#### ABOUT THIS TASK
Restate every entry verbatim; drop the pictures.

#### RECORDS FOR THIS EXERCISE
Start of Block

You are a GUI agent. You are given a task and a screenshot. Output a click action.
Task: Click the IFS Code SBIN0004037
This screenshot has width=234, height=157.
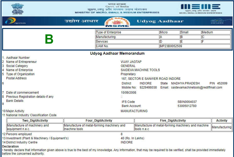tap(187, 102)
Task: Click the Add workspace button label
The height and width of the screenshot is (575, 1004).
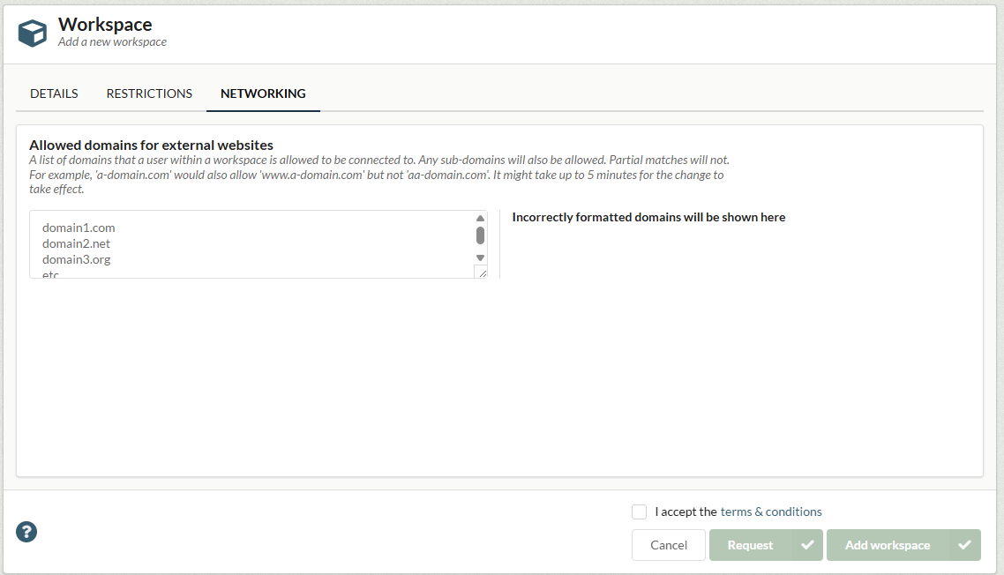Action: (887, 545)
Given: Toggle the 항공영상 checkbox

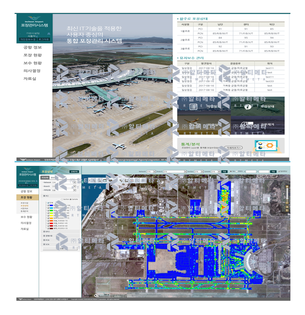Looking at the screenshot, I should [x=279, y=172].
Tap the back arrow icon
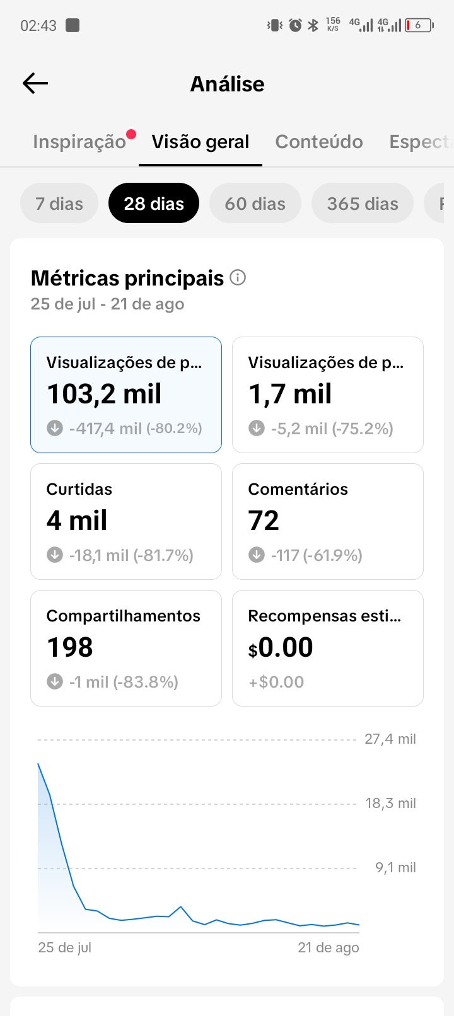 tap(35, 83)
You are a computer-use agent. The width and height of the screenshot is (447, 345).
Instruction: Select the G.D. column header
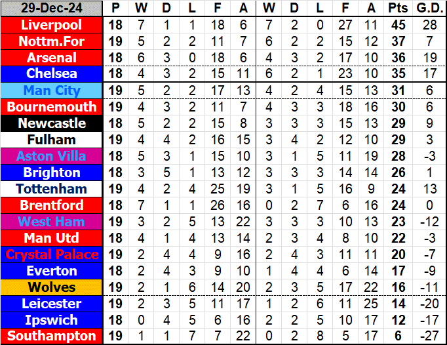[429, 9]
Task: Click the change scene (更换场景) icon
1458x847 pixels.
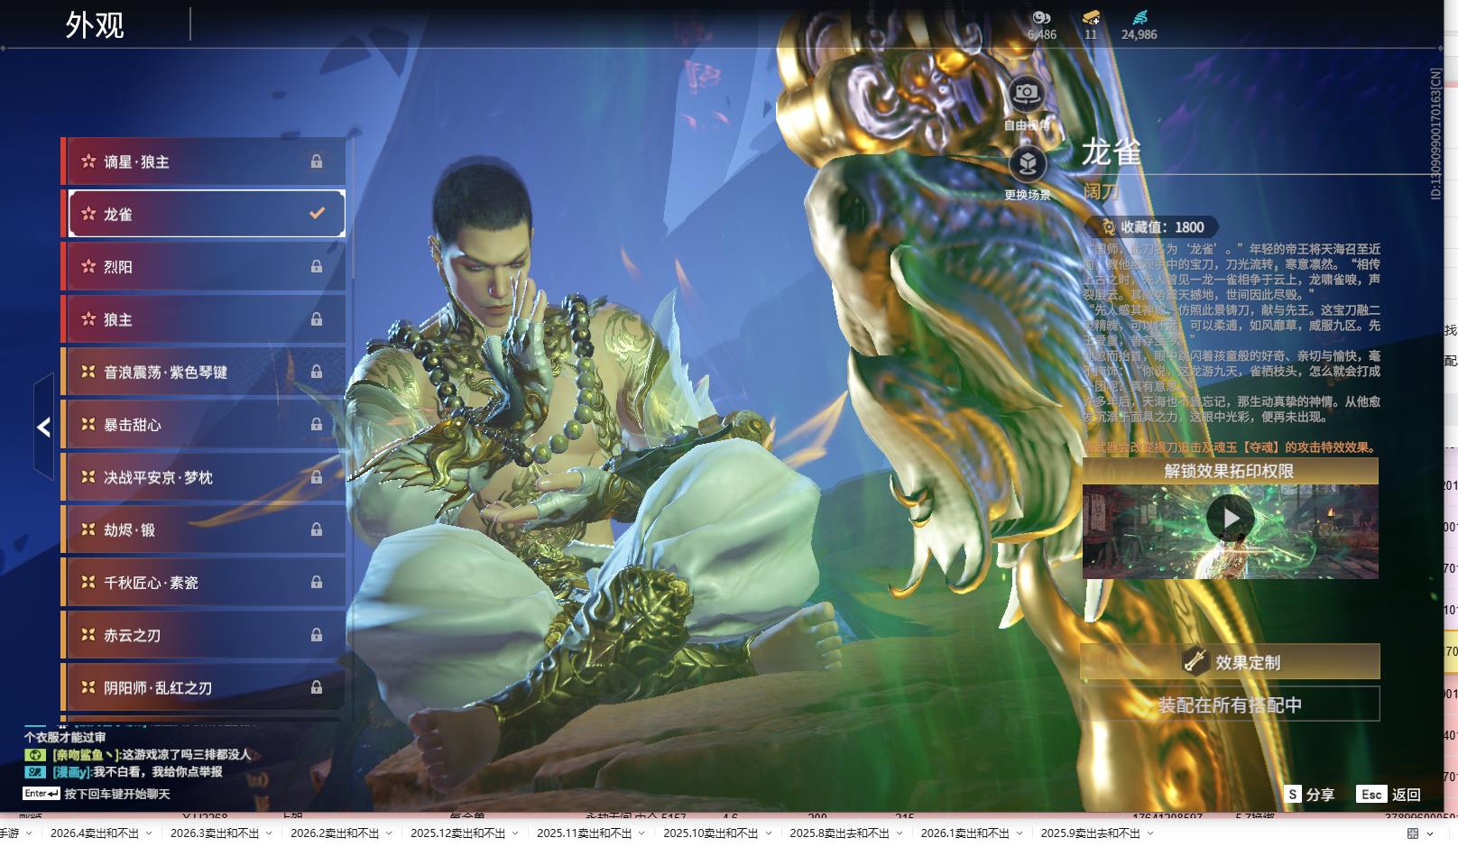Action: tap(1027, 164)
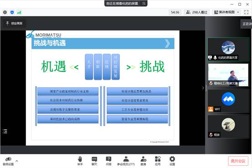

End of Block

#### TASK RESPONSE
You are a GUI agent. You are given a task and a screenshot. Output a click action.
Task: Click the IFS Code SBIN0004037
This screenshot has width=234, height=157.
tap(187, 102)
Task: Click the Add workspace button label
The height and width of the screenshot is (575, 1004).
Action: (887, 545)
Given: Toggle the 항공영상 checkbox

Looking at the screenshot, I should [x=279, y=172].
Tap the back arrow icon
 tap(35, 83)
You are a computer-use agent. The width and height of the screenshot is (447, 345).
Instruction: Select the G.D. column header
[429, 9]
Task: Click the change scene (更换场景) icon
1458x847 pixels.
Action: tap(1027, 164)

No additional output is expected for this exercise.